— start —

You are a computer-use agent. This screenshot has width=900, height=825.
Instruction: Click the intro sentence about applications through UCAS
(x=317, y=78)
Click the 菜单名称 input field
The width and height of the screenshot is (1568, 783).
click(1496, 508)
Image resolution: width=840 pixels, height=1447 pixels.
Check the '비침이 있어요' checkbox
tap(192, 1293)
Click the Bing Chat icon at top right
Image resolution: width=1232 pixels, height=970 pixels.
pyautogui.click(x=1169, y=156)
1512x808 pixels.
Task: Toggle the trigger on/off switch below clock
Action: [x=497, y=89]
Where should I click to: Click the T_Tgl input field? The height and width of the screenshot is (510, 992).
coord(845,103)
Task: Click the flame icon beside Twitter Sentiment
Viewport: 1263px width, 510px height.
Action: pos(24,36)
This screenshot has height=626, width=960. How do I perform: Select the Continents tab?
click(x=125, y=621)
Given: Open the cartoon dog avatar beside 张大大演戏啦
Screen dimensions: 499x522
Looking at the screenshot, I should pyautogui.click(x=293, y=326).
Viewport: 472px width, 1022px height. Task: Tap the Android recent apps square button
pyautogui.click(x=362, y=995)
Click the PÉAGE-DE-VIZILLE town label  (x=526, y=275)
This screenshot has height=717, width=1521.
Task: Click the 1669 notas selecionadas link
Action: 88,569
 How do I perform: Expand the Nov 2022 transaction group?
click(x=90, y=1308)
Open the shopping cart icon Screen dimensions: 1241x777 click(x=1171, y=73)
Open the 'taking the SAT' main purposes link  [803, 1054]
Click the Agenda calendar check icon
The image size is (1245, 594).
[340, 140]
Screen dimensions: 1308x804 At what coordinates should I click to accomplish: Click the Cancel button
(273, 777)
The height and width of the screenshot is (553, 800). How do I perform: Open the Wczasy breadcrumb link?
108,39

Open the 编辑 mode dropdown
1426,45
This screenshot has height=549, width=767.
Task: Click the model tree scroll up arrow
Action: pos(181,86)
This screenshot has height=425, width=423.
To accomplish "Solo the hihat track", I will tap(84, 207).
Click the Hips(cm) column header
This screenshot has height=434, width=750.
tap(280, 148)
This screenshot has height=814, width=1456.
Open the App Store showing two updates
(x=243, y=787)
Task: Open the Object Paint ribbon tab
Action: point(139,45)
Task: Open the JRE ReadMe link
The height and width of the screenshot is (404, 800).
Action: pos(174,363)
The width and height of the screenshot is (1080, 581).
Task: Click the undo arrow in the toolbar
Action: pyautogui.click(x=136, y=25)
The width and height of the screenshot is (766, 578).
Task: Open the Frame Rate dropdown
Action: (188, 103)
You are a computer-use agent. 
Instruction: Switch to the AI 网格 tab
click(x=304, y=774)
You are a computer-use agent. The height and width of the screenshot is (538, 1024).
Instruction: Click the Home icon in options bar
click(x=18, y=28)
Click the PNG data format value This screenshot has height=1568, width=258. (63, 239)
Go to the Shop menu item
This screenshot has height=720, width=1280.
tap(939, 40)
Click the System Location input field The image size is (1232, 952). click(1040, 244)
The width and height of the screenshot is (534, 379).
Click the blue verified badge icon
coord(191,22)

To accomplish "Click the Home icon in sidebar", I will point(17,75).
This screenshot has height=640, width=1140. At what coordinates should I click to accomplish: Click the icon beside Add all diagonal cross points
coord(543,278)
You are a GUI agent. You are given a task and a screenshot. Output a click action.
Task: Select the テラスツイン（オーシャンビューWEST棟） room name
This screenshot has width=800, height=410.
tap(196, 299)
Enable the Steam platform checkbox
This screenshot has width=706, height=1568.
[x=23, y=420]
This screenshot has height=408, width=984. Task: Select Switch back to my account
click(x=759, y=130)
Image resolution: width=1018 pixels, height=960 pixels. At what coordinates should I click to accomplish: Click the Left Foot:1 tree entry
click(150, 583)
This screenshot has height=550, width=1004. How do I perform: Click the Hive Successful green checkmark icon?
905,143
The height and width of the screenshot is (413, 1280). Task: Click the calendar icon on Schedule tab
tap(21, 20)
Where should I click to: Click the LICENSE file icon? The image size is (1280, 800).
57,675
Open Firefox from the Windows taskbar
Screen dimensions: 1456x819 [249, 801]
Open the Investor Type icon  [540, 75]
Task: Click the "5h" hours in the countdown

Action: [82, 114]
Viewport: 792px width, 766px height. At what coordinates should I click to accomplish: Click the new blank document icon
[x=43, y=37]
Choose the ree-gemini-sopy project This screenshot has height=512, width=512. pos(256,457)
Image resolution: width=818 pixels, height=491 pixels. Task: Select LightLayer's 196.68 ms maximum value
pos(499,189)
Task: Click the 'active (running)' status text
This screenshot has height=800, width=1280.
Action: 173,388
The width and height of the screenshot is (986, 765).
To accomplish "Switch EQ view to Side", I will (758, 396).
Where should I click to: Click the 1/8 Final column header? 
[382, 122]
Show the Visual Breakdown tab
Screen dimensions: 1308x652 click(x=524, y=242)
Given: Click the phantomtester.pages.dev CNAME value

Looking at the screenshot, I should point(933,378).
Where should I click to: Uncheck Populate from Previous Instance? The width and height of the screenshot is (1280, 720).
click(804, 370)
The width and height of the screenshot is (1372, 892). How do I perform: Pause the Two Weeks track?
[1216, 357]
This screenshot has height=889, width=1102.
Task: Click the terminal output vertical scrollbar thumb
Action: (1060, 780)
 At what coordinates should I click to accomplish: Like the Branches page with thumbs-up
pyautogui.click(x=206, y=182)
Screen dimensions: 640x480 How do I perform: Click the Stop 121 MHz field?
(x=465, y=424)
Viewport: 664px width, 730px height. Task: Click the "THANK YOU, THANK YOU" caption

— end —

## Problem requirements:
Please turn the data above into a numbered list, one line per item, leaving out the blank lines.

## Solution:
1. You are a computer-use agent. This screenshot has width=900, height=825.
2. Instruction: Click the intro sentence about applications through UCAS
3. (x=317, y=78)
4. Click the 菜单名称 input field
5. The width and height of the screenshot is (1568, 783).
6. click(1496, 508)
7. Image resolution: width=840 pixels, height=1447 pixels.
8. Check the '비침이 있어요' checkbox
9. tap(192, 1293)
10. Click the Bing Chat icon at top right
11. Image resolution: width=1232 pixels, height=970 pixels.
12. pyautogui.click(x=1169, y=156)
13. 1512x808 pixels.
14. Task: Toggle the trigger on/off switch below clock
15. Action: [x=497, y=89]
16. Where should I click to: Click the T_Tgl input field? The height and width of the screenshot is (510, 992).
17. coord(845,103)
18. Task: Click the flame icon beside Twitter Sentiment
19. Viewport: 1263px width, 510px height.
20. Action: pos(24,36)
21. This screenshot has height=626, width=960. How do I perform: Select the Continents tab?
22. click(x=125, y=621)
23. Given: Open the cartoon dog avatar beside 张大大演戏啦
24. Screen dimensions: 499x522
25. Looking at the screenshot, I should pyautogui.click(x=293, y=326).
26. Viewport: 472px width, 1022px height. Task: Tap the Android recent apps square button
27. pyautogui.click(x=362, y=995)
28. Click the PÉAGE-DE-VIZILLE town label  (x=526, y=275)
29. This screenshot has height=717, width=1521.
30. Task: Click the 1669 notas selecionadas link
31. Action: 88,569
32.  How do I perform: Expand the Nov 2022 transaction group?
33. click(x=90, y=1308)
34. Open the shopping cart icon Screen dimensions: 1241x777 click(x=1171, y=73)
35. Open the 'taking the SAT' main purposes link  [803, 1054]
36. Click the Agenda calendar check icon
37. The image size is (1245, 594).
38. [340, 140]
39. Screen dimensions: 1308x804 At what coordinates should I click to accomplish: Click the Cancel button
40. (273, 777)
41. The height and width of the screenshot is (553, 800). How do I perform: Open the Wczasy breadcrumb link?
42. 108,39
43. Open the 编辑 mode dropdown
44. 1426,45
45. This screenshot has height=549, width=767.
46. Task: Click the model tree scroll up arrow
47. Action: pos(181,86)
48. This screenshot has height=425, width=423.
49. To accomplish "Solo the hihat track", I will tap(84, 207).
50. Click the Hips(cm) column header
51. This screenshot has height=434, width=750.
52. tap(280, 148)
53. This screenshot has height=814, width=1456.
54. Open the App Store showing two updates
55. (x=243, y=787)
56. Task: Open the Object Paint ribbon tab
57. Action: point(139,45)
58. Task: Open the JRE ReadMe link
59. The height and width of the screenshot is (404, 800).
60. Action: pos(174,363)
61. The width and height of the screenshot is (1080, 581).
62. Task: Click the undo arrow in the toolbar
63. Action: pyautogui.click(x=136, y=25)
64. The width and height of the screenshot is (766, 578).
65. Task: Open the Frame Rate dropdown
66. Action: (188, 103)
67. You are a computer-use agent. 
68. Instruction: Switch to the AI 网格 tab
69. click(x=304, y=774)
70. You are a computer-use agent. The height and width of the screenshot is (538, 1024).
71. Instruction: Click the Home icon in options bar
72. click(x=18, y=28)
73. Click the PNG data format value This screenshot has height=1568, width=258. (63, 239)
74. Go to the Shop menu item
75. This screenshot has height=720, width=1280.
76. tap(939, 40)
77. Click the System Location input field The image size is (1232, 952). click(1040, 244)
78. The width and height of the screenshot is (534, 379).
79. Click the blue verified badge icon
80. coord(191,22)
81. To accomplish "Click the Home icon in sidebar", I will point(17,75).
82. This screenshot has height=640, width=1140. At what coordinates should I click to accomplish: Click the icon beside Add all diagonal cross points
83. coord(543,278)
84. You are a GUI agent. You are given a task and a screenshot. Output a click action.
85. Task: Select the テラスツイン（オーシャンビューWEST棟） room name
86. This screenshot has width=800, height=410.
87. tap(196, 299)
88. Enable the Steam platform checkbox
89. This screenshot has width=706, height=1568.
90. [x=23, y=420]
91. This screenshot has height=408, width=984. Task: Select Switch back to my account
92. click(x=759, y=130)
93. Image resolution: width=1018 pixels, height=960 pixels. At what coordinates should I click to accomplish: Click the Left Foot:1 tree entry
94. click(150, 583)
95. This screenshot has height=550, width=1004. How do I perform: Click the Hive Successful green checkmark icon?
96. 905,143
97. The height and width of the screenshot is (413, 1280). Task: Click the calendar icon on Schedule tab
98. tap(21, 20)
99. Where should I click to: Click the LICENSE file icon? The image size is (1280, 800).
100. 57,675
101. Open Firefox from the Windows taskbar
102. Screen dimensions: 1456x819 [249, 801]
103. Open the Investor Type icon  [540, 75]
104. Task: Click the "5h" hours in the countdown
105. Action: [82, 114]
106. Viewport: 792px width, 766px height. At what coordinates should I click to accomplish: Click the new blank document icon
107. [x=43, y=37]
108. Choose the ree-gemini-sopy project This screenshot has height=512, width=512. pos(256,457)
109. Image resolution: width=818 pixels, height=491 pixels. Task: Select LightLayer's 196.68 ms maximum value
110. pos(499,189)
111. Task: Click the 'active (running)' status text
112. This screenshot has height=800, width=1280.
113. Action: 173,388
114. The width and height of the screenshot is (986, 765).
115. To accomplish "Switch EQ view to Side", I will (758, 396).
116. Where should I click to: Click the 1/8 Final column header? 
117. [382, 122]
118. Show the Visual Breakdown tab
119. Screen dimensions: 1308x652 click(x=524, y=242)
120. Given: Click the phantomtester.pages.dev CNAME value
121. Looking at the screenshot, I should point(933,378).
122. Where should I click to: Uncheck Populate from Previous Instance? The width and height of the screenshot is (1280, 720).
123. click(804, 370)
124. The width and height of the screenshot is (1372, 892). How do I perform: Pause the Two Weeks track?
125. [1216, 357]
126. This screenshot has height=889, width=1102.
127. Task: Click the terminal output vertical scrollbar thumb
128. Action: (1060, 780)
129.  At what coordinates should I click to accomplish: Like the Branches page with thumbs-up
130. pyautogui.click(x=206, y=182)
131. Screen dimensions: 640x480 How do I perform: Click the Stop 121 MHz field?
132. (x=465, y=424)
133. Viewport: 664px width, 730px height. Task: Click the "THANK YOU, THANK YOU" caption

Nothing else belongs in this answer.